先祖供養の話

 先に黄泉の国に逝った大先輩・ご先祖さま。
 ある時は厳しく、ある時は優しくしてくれた今は亡き祖父祖母叔父叔母父母兄弟たち。
 歳を重ねるに従い、友人たちが先立つ中、次第に自分の事として供養というものを考えるようになってくる。
 確実に、自分も黄泉の国に旅立つ日が近づいているから。
 今までは、他人事のようであったアチラの国の事が気がかりになってくる。
 だから、供養にも自然と力が入るようになる訳だ。
 追善という形でそういった人たちに供養する…その場に深く関わるようになると「供養」とは何なのかと改めて考えるようになってきた。
 ロウソクを灯し、お茶湯のおもてなし、お花で飾り、お香を焚いて、料理を捧げる。
 読経唱題をしてお釈迦様や宗祖の教え事を皆で唱える。
 年回忌の追善も、日頃の仏壇での供養も精神は同じ。
 あちらの世界で元気にやっているのだろうか?。
 ちゃんとお釈迦様に導いてもらっただろうか?・・・見えないけども、そこに思いを馳せる。
 ほんの短い時間であっても、拝んでいる間は心が安まっている。
 佛の境地とまではいかずとも、ザワザワしている心が落ち着く。
 様々な波紋が広がっている湖の表面が、鏡のように静寂になるように。
 光の供養・水の供養・お花の供養・匂いの供養・食事の供養・・・どれ一つをとっても、亡くなった人ばかりでなく、私たち生き佛にも欠かせない、生きていくために必要なものばかり。
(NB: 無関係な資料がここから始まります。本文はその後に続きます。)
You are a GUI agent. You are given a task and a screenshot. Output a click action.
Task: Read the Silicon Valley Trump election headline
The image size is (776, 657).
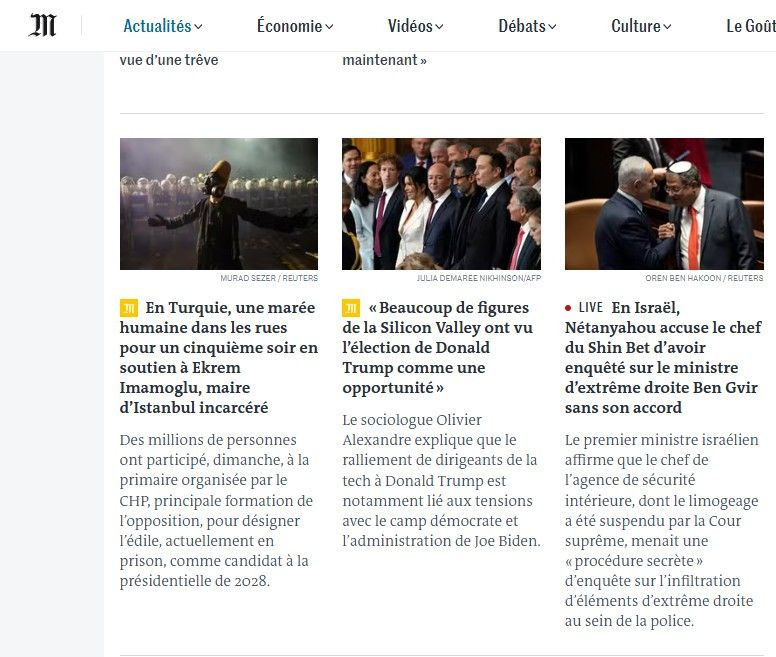(438, 347)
 結局・・・、信仰をもつ者も、信仰をもたない者もいずれは死ぬ。
 誰も疑う余地のない事実である。
 しかもたった独りで、この世を去って行かなければならない。
 この寂しさにうち勝つのは並大抵ではない。
 先祖供養を通して、黄泉の世界との対話を、先に逝った人たちとの付き合いを留めておくのも安心を得るための保険かもしれないが、好むと好まざるに関わらず、遅かれ早かれ自分もあちら側に座るのである。
 供養は、「自分もこうして欲しい、こう祀って欲しいな」という純粋な気持ちの現れだと言えなくもない。